==== QUOTED TEXT

When you talk about putting people on the spot, are you talking about Vinnie Paz’s group Army of the Pharaohs?
I mean, you know, at this point, I need a pay raise! (laughs) At this point I need a pay raise. It’s all good but at this point, after, like, two albums and 50,000 records, we gotta come to come some type of understanding. So right now that ain’t really my focus. If I contribute to an album I want to be able to tour and that’s not able to happen right now. It’s all good. There’s no beef or nothing but I gotta look out for myself and look out for my best interests. You can’t keep being a part of these big projects and then not get your just due. I have to do what I have to do for myself. And after awhile it gets worn out. You can only do the same song so many times. Something new has to go down. I’m in fall-back mode. I probably won’t be on that next album. You probably won’t hear me on that next album. I’m pretty much sticking to the Chief Kamachi stuff.
Do you have any problems with Vinnie Paz?
Paz do what he do. I just have to establish my own. I’m not a dude to walk in nobody’s shadows. I’m not that dude. There won’t be a Jedi Mind Tricks Present Chief Kamachi. It will be Chief Kamachi presents Chief Kamachi. I came in the game in ’98 and I’m not going to be behind nobody’s shadows. I’m equally as good of a lyricist as anybody else. That’s why I roll the way that I roll. You won’t see me everywhere and you won’t. That’s not going to happen.

========
==== ENTRIES SUPPLIED

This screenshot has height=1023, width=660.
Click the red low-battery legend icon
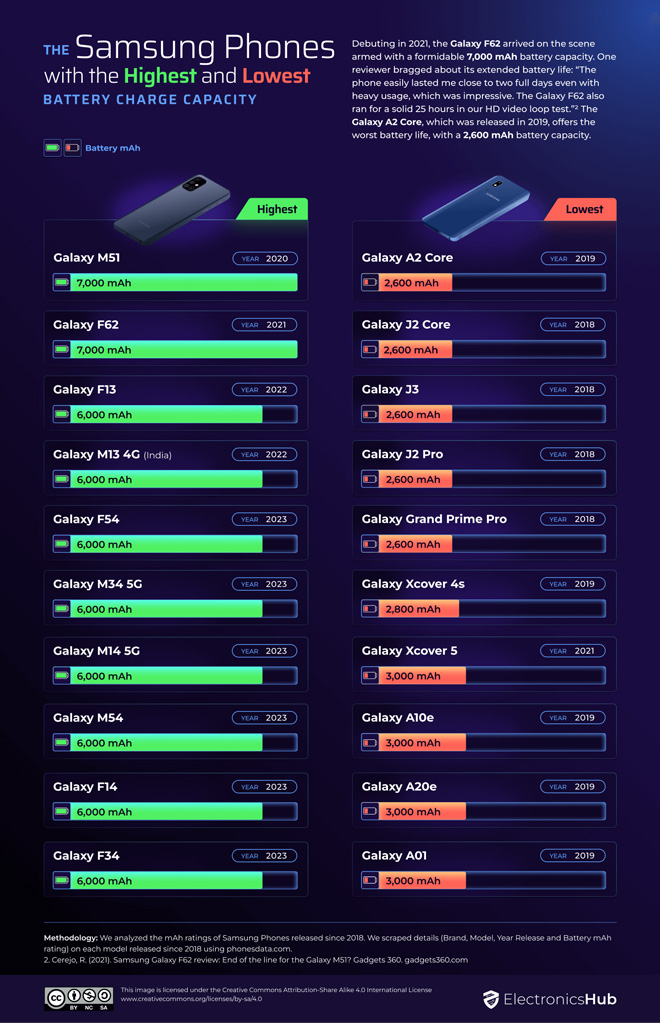(72, 148)
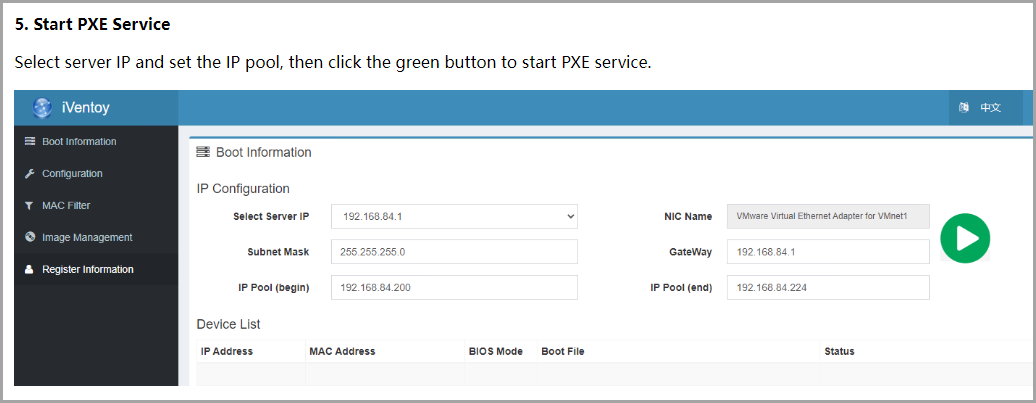Click the GateWay input field

pyautogui.click(x=828, y=252)
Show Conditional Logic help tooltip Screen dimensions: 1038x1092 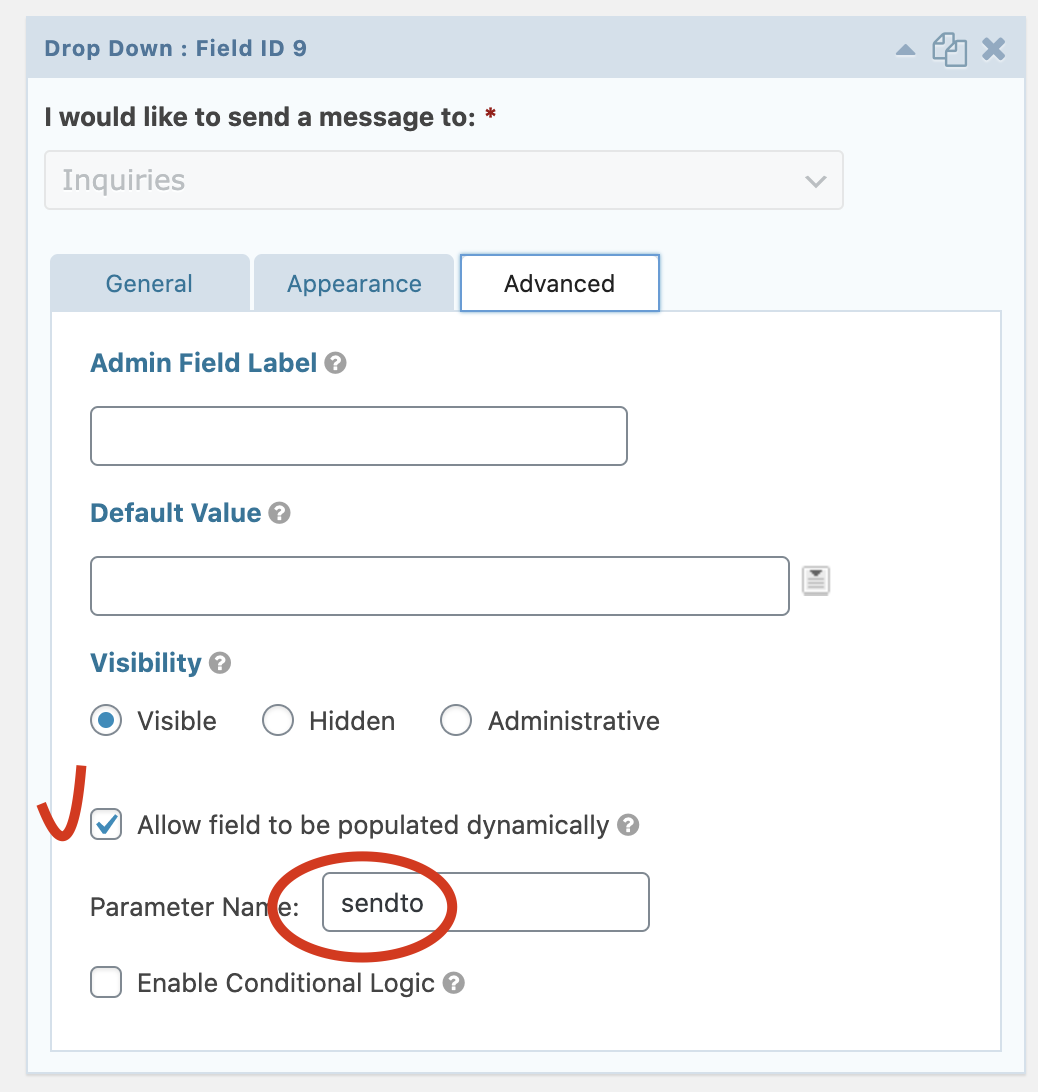(453, 983)
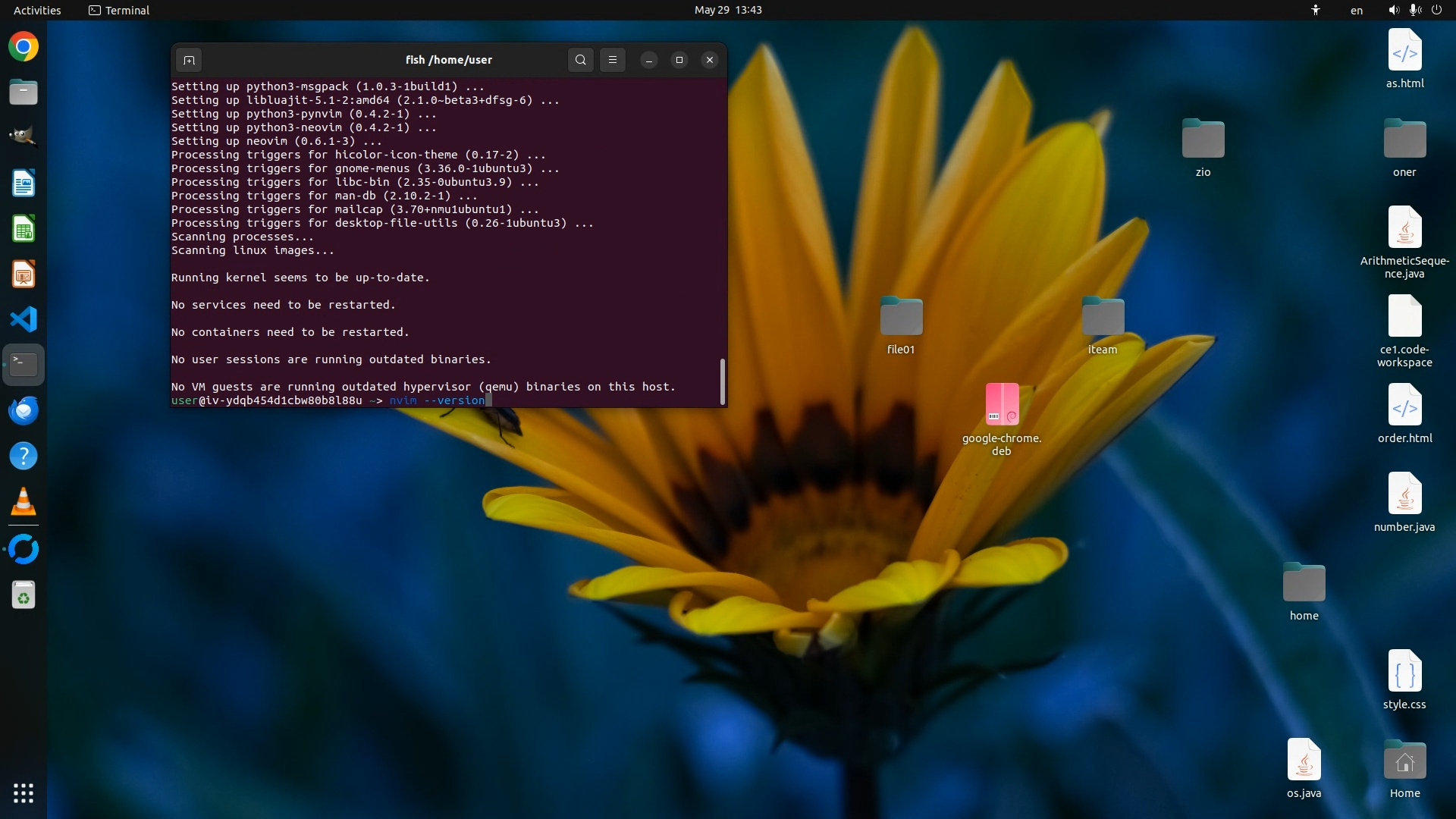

========

SHORT TASK 1.
Rewrite the interview from "Do you have" to "going to happen.", with "lyricist" changed to "MC".
SHORT TASK 2.
In the interview, what year does the speaker say he came in the game?
SHORT TASK 3.
Go on with the interview from its last line.
The material above is separate from the interview.

FINAL RESULT 1.
Do you have any problems with Vinnie Paz?
Paz do what he do. I just have to establish my own. I’m not a dude to walk in nobody’s shadows. I’m not that dude. There won’t be a Jedi Mind Tricks Present Chief Kamachi. It will be Chief Kamachi presents Chief Kamachi. I came in the game in ’98 and I’m not going to be behind nobody’s shadows. I’m equally as good of a MC as anybody else. That’s why I roll the way that I roll. You won’t see me everywhere and you won’t. That’s not going to happen.

FINAL RESULT 2.
In ’98.

FINAL RESULT 3.
But Paz is straight but at the end of the day I have to do what I do for me and he has to do what he do for him. At the end of the day I can’t be on no project and not tour and not be able to get on the shelf. I was a part of the group before nearly anybody and at the end of the day I represent that. All of my music revolves around that ideology and it always has. It’s always been personal. And at the end of the day if I participate in that album I want to be on the tours. Why am I on half of the album am I not there? That doesn’t make sense to me. Why am I not there? That doesn’t’ make sense to me and it’s not equal. I’m not there and I’m not going to keep doing that. At the end of the day I have to make sure that I take care of mines.
There’s no beef with Paz. I just have to keep doing what I have to do. You’re not going to hear verses here and there. That’s ridiculous. We should be on the road together at the end of the day. I can’t be out promoting it and then not even be on the tour. If I can’t be out on the tour promoting it then what’s the point of me being on it? Then you feel like you’re being used. Where are the fringe benefits? I don’t need to be on the Army of the Pharaohs project. I don’t need that. Some dudes might need that. I established my own fanbase and it may not be as big as Jedi but they respect me and they respect what I do. At the end of the day I’ve been able to build up my own and that’s just me sticking to my guns and I’m going to keep on doing what I’m doing.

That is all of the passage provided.